EXERCISE AIM: Please show each line of the listing where "checkbox" is present.

########################################

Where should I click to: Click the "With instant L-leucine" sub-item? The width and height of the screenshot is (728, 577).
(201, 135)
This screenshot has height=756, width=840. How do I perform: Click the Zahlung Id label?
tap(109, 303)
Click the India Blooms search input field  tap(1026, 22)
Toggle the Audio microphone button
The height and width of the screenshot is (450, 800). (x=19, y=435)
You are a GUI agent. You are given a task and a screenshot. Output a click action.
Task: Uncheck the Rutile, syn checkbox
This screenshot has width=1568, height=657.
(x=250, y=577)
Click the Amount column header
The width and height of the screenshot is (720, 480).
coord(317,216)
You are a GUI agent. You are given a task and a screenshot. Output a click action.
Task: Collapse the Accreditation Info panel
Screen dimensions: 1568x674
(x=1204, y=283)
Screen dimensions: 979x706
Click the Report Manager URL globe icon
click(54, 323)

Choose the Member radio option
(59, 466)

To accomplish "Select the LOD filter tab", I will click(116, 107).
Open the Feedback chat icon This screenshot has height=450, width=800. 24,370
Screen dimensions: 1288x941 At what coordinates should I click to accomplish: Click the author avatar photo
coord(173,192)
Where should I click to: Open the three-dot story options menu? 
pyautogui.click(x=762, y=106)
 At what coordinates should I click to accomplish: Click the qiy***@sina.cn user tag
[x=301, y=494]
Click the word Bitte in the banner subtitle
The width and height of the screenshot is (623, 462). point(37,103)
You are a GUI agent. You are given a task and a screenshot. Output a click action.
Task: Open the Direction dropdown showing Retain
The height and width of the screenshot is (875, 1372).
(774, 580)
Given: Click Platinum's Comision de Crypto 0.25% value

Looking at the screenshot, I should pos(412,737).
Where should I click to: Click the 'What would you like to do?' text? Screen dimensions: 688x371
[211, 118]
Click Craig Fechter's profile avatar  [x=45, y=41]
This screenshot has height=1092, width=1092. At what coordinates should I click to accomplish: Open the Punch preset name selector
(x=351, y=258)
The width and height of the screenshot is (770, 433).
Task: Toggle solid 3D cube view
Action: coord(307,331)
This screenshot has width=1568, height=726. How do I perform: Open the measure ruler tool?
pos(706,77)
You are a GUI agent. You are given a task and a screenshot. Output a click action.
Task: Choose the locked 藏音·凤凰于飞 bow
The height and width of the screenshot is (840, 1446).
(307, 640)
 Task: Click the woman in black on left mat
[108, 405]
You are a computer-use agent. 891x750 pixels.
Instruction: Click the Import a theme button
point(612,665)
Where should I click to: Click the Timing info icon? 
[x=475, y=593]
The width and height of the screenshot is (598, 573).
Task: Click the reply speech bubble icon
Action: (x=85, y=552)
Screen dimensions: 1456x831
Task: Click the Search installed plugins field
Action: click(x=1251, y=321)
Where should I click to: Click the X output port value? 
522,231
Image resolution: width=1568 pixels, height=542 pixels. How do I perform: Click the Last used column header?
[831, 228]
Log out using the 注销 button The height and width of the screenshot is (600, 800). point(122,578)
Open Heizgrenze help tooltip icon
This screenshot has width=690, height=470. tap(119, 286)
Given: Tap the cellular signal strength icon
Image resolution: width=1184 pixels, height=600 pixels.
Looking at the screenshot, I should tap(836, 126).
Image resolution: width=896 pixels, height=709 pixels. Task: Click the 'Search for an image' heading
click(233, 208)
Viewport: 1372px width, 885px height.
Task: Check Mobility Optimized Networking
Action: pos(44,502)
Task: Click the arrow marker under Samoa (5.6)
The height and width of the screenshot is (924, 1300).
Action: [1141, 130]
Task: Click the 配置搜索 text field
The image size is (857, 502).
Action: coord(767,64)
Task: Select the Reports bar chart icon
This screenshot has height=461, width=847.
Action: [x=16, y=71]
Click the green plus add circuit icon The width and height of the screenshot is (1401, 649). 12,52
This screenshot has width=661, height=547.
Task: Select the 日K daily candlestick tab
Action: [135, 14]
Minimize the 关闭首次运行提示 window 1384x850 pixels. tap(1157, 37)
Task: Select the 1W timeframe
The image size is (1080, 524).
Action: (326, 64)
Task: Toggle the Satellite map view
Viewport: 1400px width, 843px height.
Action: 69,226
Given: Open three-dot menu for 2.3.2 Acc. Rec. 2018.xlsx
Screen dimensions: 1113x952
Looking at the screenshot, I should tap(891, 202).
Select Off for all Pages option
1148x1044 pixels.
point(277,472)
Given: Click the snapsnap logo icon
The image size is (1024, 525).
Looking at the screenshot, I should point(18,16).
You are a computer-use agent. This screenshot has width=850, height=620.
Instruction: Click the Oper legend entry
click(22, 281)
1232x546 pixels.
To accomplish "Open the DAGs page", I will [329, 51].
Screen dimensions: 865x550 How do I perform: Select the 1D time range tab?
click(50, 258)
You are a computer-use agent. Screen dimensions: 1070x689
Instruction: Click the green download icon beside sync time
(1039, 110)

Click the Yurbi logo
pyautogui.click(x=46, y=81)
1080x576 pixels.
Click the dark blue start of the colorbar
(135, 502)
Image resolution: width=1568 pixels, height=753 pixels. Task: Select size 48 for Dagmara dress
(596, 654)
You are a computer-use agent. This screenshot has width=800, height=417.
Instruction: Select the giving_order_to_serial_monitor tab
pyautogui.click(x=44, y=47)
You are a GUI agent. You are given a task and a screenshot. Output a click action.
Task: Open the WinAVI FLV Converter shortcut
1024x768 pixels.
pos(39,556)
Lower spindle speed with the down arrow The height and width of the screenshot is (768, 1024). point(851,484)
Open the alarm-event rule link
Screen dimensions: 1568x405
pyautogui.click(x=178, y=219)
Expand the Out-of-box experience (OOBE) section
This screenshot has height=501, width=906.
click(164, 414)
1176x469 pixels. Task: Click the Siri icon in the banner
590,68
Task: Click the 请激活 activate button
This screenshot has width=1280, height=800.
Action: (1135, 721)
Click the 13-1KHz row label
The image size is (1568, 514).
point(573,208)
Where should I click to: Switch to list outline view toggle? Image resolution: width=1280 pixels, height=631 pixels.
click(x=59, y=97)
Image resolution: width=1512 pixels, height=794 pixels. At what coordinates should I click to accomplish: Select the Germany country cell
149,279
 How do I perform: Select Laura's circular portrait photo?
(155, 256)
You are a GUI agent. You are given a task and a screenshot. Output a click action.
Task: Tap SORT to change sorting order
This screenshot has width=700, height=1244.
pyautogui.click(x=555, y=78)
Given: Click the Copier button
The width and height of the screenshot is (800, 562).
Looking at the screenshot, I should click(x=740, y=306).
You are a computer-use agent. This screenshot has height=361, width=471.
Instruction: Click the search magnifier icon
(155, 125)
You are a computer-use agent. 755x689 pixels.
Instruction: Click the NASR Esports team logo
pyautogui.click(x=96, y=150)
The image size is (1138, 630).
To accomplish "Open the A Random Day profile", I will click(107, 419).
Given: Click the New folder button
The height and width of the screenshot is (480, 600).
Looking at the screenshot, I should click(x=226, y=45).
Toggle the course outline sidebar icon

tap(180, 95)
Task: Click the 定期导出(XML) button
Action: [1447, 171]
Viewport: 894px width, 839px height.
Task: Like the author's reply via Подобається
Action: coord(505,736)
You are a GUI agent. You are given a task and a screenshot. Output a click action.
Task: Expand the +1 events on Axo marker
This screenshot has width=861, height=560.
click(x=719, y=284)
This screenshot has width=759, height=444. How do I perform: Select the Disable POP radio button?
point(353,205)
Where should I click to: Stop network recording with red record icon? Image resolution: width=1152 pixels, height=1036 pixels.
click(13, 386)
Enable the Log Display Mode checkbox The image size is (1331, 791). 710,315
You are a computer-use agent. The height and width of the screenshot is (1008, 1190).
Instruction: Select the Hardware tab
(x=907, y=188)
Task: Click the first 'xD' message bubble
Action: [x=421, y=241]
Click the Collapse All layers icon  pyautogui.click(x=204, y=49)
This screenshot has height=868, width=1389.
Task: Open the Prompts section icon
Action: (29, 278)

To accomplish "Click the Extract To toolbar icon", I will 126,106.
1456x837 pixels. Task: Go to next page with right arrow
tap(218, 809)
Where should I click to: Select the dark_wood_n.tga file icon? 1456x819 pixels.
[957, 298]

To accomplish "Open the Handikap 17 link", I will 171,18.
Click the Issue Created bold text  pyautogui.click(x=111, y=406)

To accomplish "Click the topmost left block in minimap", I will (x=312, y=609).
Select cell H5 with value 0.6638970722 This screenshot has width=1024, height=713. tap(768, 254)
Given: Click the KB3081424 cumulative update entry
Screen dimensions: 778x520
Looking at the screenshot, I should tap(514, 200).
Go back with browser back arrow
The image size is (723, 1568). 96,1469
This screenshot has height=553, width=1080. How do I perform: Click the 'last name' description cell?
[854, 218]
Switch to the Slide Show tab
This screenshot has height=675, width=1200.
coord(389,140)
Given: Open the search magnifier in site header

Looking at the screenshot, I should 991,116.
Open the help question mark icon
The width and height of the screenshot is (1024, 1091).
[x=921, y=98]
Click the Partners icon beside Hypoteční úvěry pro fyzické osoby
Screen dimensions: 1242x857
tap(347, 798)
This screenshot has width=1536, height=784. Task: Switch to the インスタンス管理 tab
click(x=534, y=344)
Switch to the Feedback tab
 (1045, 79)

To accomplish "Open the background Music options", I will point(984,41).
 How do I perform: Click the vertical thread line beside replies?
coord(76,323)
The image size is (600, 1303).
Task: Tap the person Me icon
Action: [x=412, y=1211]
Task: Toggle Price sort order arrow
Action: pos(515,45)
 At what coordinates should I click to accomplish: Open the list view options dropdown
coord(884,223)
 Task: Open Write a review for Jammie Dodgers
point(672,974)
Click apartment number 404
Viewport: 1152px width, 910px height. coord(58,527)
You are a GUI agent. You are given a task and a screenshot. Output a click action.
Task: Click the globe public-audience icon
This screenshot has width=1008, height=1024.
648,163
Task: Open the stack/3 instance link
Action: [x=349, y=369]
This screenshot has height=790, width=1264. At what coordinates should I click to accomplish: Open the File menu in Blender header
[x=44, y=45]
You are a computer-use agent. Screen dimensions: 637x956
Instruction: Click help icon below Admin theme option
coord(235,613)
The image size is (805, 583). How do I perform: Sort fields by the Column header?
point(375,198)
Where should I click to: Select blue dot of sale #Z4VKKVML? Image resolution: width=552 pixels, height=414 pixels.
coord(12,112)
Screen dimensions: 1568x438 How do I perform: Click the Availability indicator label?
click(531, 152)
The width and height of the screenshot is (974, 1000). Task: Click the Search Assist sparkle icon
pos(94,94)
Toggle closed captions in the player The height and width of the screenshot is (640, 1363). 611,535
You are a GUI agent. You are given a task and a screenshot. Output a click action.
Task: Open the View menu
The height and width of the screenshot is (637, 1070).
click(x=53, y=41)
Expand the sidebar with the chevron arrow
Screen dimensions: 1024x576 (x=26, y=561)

########################################

EXERCISE RESPONSE:
Task: Uncheck the Rutile, syn checkbox
Enable the Log Display Mode checkbox The image size is (1331, 791). 710,315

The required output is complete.